O título dessa coluna vale para todo o Brasil, exceto a cidade de São Paulo, claro. O atual pleito para prefeitos e vereadores conserva a paz de um templo budista. É convite para silenciosa meditação. A refrega paulistana é diferente. Lá é só arruaça. O cenário da grande metrópole supera o caos do mais sórdido bordel de periferia. O arranca-rabo entre os competidores é reflexo das pesquisas de opinião. Os levantamentos da semana passada mostram consistente disputa entre Ricardo Nunes, Guilherme Boulos e Pablo Marçal. A diferença é um focinho de cavalo. Confira os números do Datafolha: Nunes: 27%; Boulos: 25% e Marçal: 21%. Esse quadro demonstra que a briga pelo Palácio do Anhangabaú (ou Edifício Matarazzo) pode terminar em patada. Ou melhor, empatada. Patadas para todos os lados. E tomem cadeiras voadoras e sopapos a granel.
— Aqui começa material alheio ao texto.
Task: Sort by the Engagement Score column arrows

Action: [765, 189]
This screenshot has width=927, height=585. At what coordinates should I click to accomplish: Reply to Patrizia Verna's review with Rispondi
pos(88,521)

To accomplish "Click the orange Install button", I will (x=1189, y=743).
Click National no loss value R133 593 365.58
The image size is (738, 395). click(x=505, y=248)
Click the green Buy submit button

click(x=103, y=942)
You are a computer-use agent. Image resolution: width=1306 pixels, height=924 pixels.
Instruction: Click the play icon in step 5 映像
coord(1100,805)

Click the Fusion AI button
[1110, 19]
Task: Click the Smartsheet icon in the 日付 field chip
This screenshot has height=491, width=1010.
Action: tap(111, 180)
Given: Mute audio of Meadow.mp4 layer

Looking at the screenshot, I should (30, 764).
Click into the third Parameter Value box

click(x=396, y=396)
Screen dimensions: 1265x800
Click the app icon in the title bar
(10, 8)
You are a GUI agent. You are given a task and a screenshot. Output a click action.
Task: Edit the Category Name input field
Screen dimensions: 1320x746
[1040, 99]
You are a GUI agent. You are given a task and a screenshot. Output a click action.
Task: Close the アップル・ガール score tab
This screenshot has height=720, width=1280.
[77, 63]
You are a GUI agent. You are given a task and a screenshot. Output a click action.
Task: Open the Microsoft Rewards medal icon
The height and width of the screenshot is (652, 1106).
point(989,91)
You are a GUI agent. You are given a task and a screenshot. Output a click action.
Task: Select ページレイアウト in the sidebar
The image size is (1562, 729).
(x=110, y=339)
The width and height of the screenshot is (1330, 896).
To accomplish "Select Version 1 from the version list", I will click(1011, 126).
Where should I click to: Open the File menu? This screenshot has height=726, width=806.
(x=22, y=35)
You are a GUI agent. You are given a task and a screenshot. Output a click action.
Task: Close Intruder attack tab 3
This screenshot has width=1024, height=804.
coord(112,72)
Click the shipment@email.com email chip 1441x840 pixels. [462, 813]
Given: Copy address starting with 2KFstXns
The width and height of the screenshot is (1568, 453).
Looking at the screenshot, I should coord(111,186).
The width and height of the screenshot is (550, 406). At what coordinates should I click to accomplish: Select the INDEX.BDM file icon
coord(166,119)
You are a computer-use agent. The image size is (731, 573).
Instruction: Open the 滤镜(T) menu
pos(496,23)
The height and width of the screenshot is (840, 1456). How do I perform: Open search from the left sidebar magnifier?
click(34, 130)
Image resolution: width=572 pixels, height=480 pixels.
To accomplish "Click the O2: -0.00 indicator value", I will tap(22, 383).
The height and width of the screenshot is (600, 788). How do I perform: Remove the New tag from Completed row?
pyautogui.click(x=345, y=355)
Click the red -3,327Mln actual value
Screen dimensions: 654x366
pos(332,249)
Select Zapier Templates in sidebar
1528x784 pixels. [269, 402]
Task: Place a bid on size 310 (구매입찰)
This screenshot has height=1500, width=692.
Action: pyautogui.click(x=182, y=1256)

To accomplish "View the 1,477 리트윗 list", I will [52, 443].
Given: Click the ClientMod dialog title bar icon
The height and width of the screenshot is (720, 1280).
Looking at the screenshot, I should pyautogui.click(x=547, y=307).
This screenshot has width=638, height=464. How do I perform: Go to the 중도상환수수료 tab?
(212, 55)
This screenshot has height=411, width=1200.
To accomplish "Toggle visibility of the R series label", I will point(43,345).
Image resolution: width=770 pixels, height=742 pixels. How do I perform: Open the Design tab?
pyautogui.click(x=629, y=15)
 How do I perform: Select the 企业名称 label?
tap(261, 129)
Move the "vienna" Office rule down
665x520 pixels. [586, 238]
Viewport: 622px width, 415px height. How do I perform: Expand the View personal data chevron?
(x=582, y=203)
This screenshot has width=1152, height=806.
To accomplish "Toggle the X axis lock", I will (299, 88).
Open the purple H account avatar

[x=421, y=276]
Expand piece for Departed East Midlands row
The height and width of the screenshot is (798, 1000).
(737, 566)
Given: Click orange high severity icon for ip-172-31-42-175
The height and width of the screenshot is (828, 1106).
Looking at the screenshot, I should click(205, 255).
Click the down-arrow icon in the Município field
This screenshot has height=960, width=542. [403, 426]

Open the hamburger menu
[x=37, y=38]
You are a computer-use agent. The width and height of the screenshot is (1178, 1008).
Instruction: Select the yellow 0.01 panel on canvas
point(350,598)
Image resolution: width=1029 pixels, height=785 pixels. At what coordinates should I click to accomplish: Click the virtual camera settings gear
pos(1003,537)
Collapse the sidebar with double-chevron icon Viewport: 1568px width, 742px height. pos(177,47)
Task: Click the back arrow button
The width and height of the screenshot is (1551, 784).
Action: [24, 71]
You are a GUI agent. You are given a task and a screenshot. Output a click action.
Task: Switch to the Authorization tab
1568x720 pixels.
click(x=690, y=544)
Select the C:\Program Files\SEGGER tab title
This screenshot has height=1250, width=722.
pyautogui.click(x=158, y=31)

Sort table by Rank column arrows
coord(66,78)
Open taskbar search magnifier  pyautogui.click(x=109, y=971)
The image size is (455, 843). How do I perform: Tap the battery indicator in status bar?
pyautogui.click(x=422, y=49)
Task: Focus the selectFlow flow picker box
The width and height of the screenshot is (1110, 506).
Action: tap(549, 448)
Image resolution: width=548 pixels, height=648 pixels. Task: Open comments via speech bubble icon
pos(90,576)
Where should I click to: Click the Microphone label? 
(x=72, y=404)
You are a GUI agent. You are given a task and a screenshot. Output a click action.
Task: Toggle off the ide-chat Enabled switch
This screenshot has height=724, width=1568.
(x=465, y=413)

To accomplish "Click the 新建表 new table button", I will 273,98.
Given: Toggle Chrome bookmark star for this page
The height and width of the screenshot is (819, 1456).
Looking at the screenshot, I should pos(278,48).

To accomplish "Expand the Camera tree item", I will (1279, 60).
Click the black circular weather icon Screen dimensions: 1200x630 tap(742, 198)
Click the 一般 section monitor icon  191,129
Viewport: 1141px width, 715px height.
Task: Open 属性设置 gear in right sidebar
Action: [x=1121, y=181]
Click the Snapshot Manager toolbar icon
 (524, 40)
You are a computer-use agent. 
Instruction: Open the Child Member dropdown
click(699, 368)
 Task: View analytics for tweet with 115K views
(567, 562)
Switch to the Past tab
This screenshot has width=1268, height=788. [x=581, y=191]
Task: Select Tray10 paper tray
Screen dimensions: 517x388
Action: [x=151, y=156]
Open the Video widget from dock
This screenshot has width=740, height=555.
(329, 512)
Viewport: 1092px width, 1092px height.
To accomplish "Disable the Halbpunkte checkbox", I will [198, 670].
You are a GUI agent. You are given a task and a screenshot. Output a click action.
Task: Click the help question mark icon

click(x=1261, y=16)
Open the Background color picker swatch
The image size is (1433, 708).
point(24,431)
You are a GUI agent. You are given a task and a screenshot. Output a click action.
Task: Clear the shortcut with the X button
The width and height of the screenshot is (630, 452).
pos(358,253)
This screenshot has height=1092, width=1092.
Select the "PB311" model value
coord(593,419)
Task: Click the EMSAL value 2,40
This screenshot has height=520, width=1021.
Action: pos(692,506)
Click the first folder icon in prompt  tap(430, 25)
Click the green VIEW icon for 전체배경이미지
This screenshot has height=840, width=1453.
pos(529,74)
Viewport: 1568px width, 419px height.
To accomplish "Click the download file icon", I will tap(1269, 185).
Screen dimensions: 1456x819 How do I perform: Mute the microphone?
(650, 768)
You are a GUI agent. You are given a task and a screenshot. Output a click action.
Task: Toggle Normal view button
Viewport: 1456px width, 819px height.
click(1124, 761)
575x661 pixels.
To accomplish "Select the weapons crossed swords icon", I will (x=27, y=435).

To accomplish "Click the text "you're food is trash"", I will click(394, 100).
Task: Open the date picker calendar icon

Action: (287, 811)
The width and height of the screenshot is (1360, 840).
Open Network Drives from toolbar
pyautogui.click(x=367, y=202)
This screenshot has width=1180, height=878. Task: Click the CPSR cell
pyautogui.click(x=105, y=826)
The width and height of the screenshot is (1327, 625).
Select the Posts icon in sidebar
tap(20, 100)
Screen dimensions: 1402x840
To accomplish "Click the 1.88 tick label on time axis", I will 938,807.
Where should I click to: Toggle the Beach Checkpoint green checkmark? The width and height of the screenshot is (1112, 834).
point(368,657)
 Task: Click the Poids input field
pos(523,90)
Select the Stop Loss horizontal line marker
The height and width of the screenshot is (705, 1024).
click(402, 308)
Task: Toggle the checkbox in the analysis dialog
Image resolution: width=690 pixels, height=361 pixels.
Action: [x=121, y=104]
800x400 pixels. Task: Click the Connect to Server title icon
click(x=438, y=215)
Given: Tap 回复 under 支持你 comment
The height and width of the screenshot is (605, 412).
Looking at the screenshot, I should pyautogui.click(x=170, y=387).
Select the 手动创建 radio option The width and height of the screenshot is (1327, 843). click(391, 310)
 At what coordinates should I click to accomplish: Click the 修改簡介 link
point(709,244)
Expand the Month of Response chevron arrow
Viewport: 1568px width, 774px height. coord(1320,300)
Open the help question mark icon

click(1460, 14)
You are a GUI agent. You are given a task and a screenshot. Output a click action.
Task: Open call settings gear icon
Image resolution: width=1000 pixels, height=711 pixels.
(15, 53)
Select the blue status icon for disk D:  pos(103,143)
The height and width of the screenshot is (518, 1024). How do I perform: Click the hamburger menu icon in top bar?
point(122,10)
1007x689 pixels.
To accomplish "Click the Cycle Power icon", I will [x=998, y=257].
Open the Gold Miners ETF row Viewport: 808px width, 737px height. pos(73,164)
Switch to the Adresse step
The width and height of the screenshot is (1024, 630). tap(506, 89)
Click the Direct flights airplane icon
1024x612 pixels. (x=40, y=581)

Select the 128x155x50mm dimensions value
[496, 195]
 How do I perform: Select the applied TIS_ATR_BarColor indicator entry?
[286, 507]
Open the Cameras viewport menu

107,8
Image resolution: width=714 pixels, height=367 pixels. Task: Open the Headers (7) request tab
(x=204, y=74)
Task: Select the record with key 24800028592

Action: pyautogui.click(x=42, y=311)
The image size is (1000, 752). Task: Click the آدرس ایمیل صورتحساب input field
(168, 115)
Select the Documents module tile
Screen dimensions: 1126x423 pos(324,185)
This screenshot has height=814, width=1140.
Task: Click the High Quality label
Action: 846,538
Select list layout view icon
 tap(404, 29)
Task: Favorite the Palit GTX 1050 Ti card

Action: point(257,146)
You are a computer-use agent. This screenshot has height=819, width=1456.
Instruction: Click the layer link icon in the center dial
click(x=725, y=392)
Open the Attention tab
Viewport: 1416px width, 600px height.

Outras cidades tupiniquins vivem um clima mais ameno. Em Belo Horizonte, por exemplo, os candidatos passam a maior parte do tempo num dilema freudiano. A discussão agora é sobre “qual é a cara mais feia de BH”. E eleitor algum sabe o real significado dessa “controvérsia”. Mas não se preocupe. Ainda há uma aparente batalha pelo voto na capital mineira. Acredite se quiser. E ponto.
Aproveito a pausa para fazer singela indagação: quando se inicia a competição em Mato Dentro? Difícil responder. Nunca se viu um sufrágio tão picolé. A Antártida é um Saara perto de Itabira. A campanha se desenvolve com a elegância de um pinguim: fria, trôpega e desengonçada. Muito diferente do passado. A terra do Poeta Maior já foi palco de embates memoráveis, empolgantes, hilários e até folclóricos.
Daniel de Grisolia foi um ator formidável. Os canastrões de hoje nem passam nas proximidades do rei da DGlândia. Grisolia era autêntico (para rimar com excêntrico). Interpretava o papel de DG com rara competência. No carnaval, amarrava vários penicos velhos à cintura com uma corda de bacalhau. Subia e descia a rua Santana continuamente com essa parafernália exótica. O calçamento de minério de ferro era cúmplice da barulheira infernal.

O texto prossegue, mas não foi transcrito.